Re: [PATCH V6 05/10] audit: log creation and deletion of namespace instances

From: Steve Grubb
Date: Thu May 14 2015 - 10:57:24 EST


On Tuesday, May 12, 2015 03:57:59 PM Richard Guy Briggs wrote:
> On 15/05/05, Steve Grubb wrote:
> > I think there needs to be some more discussion around this. It seems like
> > this is not exactly recording things that are useful for audit.
>
> It seems to me that either audit has to assemble that information, or
> the kernel has to do so. The kernel doesn't know about containers
> (yet?).

Auditing is something that has a lot of requirements imposed on it by security
standards. There was no requirement to have an auid until audit came along and
said that uid is not good enough to know who is issuing commands because of su
or sudo. There was no requirement for sessionid until we had to track each
action back to a login so we could see if the login came from the expected
place.

What I am saying is we have the same situation. Audit needs to track a
container and we need an ID. The information that is being logged is not
useful for auditing. Maybe someone wants that info in syslog, but I doubt it.
The audit trail's purpose is to allow a security officer to reconstruct the
events to determine what happened during some security incident.

What they would want to know is what resources were assigned; if two
containers shared a resource, what resource and container was it shared with;
if two containers can communicate, we need to see or control information flow
when necessary; and we need to see termination and release of resources.

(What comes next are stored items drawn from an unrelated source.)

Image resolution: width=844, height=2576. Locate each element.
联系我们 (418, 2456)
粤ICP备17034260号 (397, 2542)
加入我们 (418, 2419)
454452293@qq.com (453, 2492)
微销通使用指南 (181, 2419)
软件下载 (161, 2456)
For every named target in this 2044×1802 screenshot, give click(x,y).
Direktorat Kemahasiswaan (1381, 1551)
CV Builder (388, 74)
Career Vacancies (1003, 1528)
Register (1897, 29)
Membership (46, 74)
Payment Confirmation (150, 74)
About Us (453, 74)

Also, if the host OS cannot make sense of the information being logged because
the pid maps to another process name, or a uid maps to another user, or a file
access maps to something not in the host's, then we need the container to do
its own auditing and resolve these mappings and optionally pass these to an
aggregation server.

Nothing else makes sense.


> > On Friday, April 17, 2015 03:35:52 AM Richard Guy Briggs wrote:
> > > Log the creation and deletion of namespace instances in all 6 types of
> > > namespaces.
> > >
> > > Twelve new audit message types have been introduced:
> > > AUDIT_NS_INIT_MNT 1330 /* Record mount namespace instance
> > > creation
> > > */ AUDIT_NS_INIT_UTS 1331 /* Record UTS namespace instance
> > > creation */ AUDIT_NS_INIT_IPC 1332 /* Record IPC namespace
> > > instance creation */ AUDIT_NS_INIT_USER 1333 /* Record USER
> > > namespace instance creation */ AUDIT_NS_INIT_PID 1334 /* Record
> > > PID namespace instance creation */ AUDIT_NS_INIT_NET 1335 /*
> > > Record NET namespace instance creation */ AUDIT_NS_DEL_MNT 1336
> > > /* Record mount namespace instance deletion */ AUDIT_NS_DEL_UTS
> > > 1337
> > >
> > > /* Record UTS namespace instance deletion */ AUDIT_NS_DEL_IPC
> > >
> > > 1338 /* Record IPC namespace instance deletion */ AUDIT_NS_DEL_USER
> > >
> > > 1339 /* Record USER namespace instance deletion */ AUDIT_NS_DEL_PID
> > >
> > > 1340 /* Record PID namespace instance deletion */ AUDIT_NS_DEL_NET
> > >
> > > 1341 /* Record NET namespace instance deletion */
> >
> > The requirements for auditing of containers should be derived from VPP. In
> > it, it asks for selectable auditing, selective audit, and selective audit
> > review. What this means is that we need the container and all its
> > children to have one identifier that is inserted into all the events that
> > are associated with the container.
>
> Is that requirement for the records that are sent from the kernel, or
> for the records stored by auditd, or by another facility that delivers
> those records to a final consumer?

A little of both. Selective audit means that you can set rules to include or
exclude an event. This is done in the kernel. Selectable review means that the
user space tools need to be able to skip past records not of interest to a
specific line of inquiry. Also, logging everything and letting user space work
it out later is also not a solution because the needle is harder to find in a
larger haystack. Or, the logs may rotate and its gone forever because the
partition is filled.


> > With this, its possible to do a search for all events related to a
> > container. Its possible to exclude events from a container. Its possible
> > to not get any events.
> >
> > The requirements also call out for the identification of the subject. This
> > means that the event should be bound to a syscall such as clone, setns, or
> > unshare.
>
> Is it useful to have a reference of the init namespace set from which
> all others are spawned?

For things directly observable by the init name space, yes.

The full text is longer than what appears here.